His clock-tinkering bent showed itself early.

"My brother said that every time he went to look for his watch I would have it," he said.

Thompson's penchant for collecting clocks led to a sideline job of repairing them. He works about 35 hours per week as a truck driver for FedEx and another 30 repairing clocks.

"As a collector, I ended up with clocks that didn't run," he said. "In order to justify the expense for the hobby, I had to learn how to fix them."

A retired Ridgeway Clock veteran tutored Thompson early on. The rest has been self-taught, he said.

Thompson's been a repairman since 2001, working with tools that include tiny broaches, a bushing machine, a spring winder and a metal lathe to get the clocks back on their feet.

He once worked on a 150-year-old grandfather clock, he said.

The repairman himself owns two grandfather clocks, one in need of work.

"I'm busy enough that I don't get to work on my own clocks," he said. "I'm kind of like the mechanic with his car up on blocks in the front yard."

Although work keeps coming, Thompson agrees that sales of new grandfather clocks seem to be off.

"Demand seems to be slower, among young people, in particular," he said. "I'm getting fewer calls to set them up."

Many grandfather clocks require careful transport and setup. Some retailers offer both. Some don't. Consumers already ambivalent about buying a towering timepiece might shrink from spending more to get them home and ticking, said Greenwood.

Thompson said grandfather clocks, on average, require winding every eight days or so. About every five years, the clock's precision innards need to be cleaned and oiled.

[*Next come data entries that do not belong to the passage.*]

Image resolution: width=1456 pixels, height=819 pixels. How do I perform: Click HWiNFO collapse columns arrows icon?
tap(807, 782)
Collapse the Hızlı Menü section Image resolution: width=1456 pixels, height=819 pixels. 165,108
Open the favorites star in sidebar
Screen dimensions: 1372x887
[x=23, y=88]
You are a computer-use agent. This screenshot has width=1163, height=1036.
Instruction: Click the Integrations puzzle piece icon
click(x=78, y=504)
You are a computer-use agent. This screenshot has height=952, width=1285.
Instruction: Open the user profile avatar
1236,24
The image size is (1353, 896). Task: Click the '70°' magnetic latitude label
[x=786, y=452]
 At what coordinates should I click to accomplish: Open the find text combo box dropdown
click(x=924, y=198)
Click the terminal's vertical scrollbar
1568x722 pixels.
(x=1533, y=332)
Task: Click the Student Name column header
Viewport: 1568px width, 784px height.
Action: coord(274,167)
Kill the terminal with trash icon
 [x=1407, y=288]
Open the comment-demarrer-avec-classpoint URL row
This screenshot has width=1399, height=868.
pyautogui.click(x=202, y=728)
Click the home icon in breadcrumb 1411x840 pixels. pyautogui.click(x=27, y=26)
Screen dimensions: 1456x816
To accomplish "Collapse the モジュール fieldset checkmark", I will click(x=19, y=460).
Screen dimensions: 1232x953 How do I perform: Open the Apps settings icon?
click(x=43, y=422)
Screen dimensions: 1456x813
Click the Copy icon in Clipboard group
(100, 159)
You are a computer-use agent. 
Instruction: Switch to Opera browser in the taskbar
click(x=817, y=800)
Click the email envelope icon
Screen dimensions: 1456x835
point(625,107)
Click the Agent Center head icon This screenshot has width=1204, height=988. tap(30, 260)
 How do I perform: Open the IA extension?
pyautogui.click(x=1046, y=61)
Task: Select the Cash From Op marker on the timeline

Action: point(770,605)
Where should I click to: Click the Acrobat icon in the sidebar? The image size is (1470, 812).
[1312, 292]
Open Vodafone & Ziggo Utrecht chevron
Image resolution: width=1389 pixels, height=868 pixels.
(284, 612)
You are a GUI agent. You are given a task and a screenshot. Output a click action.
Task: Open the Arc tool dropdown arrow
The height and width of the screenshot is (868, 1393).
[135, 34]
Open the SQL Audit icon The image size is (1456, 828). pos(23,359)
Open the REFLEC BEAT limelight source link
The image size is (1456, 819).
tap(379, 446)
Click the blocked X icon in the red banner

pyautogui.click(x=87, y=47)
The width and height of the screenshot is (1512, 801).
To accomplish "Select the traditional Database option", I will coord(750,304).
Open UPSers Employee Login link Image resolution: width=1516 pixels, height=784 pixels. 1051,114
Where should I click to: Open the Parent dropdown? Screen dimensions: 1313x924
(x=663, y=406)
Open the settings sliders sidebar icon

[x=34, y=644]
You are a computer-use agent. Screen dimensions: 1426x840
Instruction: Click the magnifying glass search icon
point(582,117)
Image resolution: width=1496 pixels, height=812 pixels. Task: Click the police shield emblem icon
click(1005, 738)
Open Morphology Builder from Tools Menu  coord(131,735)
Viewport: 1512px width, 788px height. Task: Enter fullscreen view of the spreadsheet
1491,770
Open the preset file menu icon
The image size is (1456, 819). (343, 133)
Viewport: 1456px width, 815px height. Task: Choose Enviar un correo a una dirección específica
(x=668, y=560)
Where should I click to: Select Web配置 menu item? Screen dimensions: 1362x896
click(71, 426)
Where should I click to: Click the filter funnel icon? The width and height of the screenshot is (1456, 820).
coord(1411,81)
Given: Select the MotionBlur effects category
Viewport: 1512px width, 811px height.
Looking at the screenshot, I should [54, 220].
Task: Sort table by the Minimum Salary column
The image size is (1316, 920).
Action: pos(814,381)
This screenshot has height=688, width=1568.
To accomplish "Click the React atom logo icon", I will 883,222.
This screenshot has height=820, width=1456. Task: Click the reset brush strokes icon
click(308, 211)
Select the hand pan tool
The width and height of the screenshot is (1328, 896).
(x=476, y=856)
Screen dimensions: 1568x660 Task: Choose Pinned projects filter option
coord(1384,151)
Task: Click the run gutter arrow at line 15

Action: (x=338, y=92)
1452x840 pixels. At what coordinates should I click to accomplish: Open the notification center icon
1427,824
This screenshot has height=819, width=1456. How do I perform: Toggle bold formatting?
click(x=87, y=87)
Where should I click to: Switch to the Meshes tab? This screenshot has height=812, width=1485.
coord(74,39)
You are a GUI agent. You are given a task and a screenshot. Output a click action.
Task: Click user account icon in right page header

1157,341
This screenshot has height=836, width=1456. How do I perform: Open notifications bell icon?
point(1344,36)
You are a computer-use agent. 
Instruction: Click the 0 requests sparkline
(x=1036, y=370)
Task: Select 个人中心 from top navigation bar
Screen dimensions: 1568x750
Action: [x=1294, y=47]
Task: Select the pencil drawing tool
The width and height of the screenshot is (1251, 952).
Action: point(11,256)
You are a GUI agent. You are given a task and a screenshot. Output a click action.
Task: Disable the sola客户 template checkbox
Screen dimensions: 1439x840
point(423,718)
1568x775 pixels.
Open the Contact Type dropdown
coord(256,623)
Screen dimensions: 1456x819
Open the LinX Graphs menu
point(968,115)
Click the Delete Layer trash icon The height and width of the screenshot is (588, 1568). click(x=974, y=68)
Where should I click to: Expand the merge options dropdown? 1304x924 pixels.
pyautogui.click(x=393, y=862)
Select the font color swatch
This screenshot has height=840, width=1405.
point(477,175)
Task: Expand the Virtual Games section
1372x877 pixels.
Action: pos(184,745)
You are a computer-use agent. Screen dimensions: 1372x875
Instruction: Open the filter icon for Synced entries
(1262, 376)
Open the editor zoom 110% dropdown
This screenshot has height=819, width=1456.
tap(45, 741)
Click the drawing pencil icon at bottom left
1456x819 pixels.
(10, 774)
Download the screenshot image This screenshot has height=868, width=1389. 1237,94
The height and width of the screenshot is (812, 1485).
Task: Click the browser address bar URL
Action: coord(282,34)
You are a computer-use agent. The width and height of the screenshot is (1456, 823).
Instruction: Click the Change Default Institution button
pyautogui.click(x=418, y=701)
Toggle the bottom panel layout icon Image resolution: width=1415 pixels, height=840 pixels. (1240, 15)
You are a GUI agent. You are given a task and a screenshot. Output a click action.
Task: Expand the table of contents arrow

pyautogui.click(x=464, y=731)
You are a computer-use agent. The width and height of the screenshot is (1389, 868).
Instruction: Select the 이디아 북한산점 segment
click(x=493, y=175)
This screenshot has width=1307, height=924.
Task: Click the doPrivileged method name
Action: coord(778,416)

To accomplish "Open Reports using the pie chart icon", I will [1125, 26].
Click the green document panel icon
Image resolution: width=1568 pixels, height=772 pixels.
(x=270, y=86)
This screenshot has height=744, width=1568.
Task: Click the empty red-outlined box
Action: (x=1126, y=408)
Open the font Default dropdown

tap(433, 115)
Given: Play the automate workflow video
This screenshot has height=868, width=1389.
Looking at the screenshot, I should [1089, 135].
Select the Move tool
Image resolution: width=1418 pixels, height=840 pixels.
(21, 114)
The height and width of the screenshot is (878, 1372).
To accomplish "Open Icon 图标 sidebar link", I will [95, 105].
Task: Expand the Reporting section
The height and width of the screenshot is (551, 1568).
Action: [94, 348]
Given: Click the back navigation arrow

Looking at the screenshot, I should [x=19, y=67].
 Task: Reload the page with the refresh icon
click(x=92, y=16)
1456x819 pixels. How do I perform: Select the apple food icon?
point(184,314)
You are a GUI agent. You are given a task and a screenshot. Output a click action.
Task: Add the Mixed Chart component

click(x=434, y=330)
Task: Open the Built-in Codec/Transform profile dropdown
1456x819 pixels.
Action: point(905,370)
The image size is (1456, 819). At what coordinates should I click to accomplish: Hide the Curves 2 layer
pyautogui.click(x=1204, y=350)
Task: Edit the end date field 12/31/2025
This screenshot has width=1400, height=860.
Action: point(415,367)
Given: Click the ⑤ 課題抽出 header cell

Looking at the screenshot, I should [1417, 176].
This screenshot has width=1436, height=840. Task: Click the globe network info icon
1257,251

"When oil becomes dusty it becomes almost like an abrasive," he said. "Eventually, something will stop running, stop chiming, stop working."

And what might the future hold for grandfather clock sales? (There are also grandmother and granddaughter clocks.)

Hoffman is hopeful. The baby boomer generation is one promising demographic, he said. Empty nesters sometimes buy the clocks, he said, because "the sound of the chimes is welcome in what has become a quiet house.

"When you slow down a little bit, you start to think about what kind of legacy you might leave your children," added Hoffman.

Many baby boomers recall the grandfather clock of their childhoods. One character on the Captain Kangaroo TV show was the sleepy, talking Grandfather Clock.

Perhaps some scarcely conscious but nudging nostalgia will help wind up sales for the heirlooms-to-be. After all, the contemporary family's gigantic, new flat-screen television will be obsolete before baby's first step.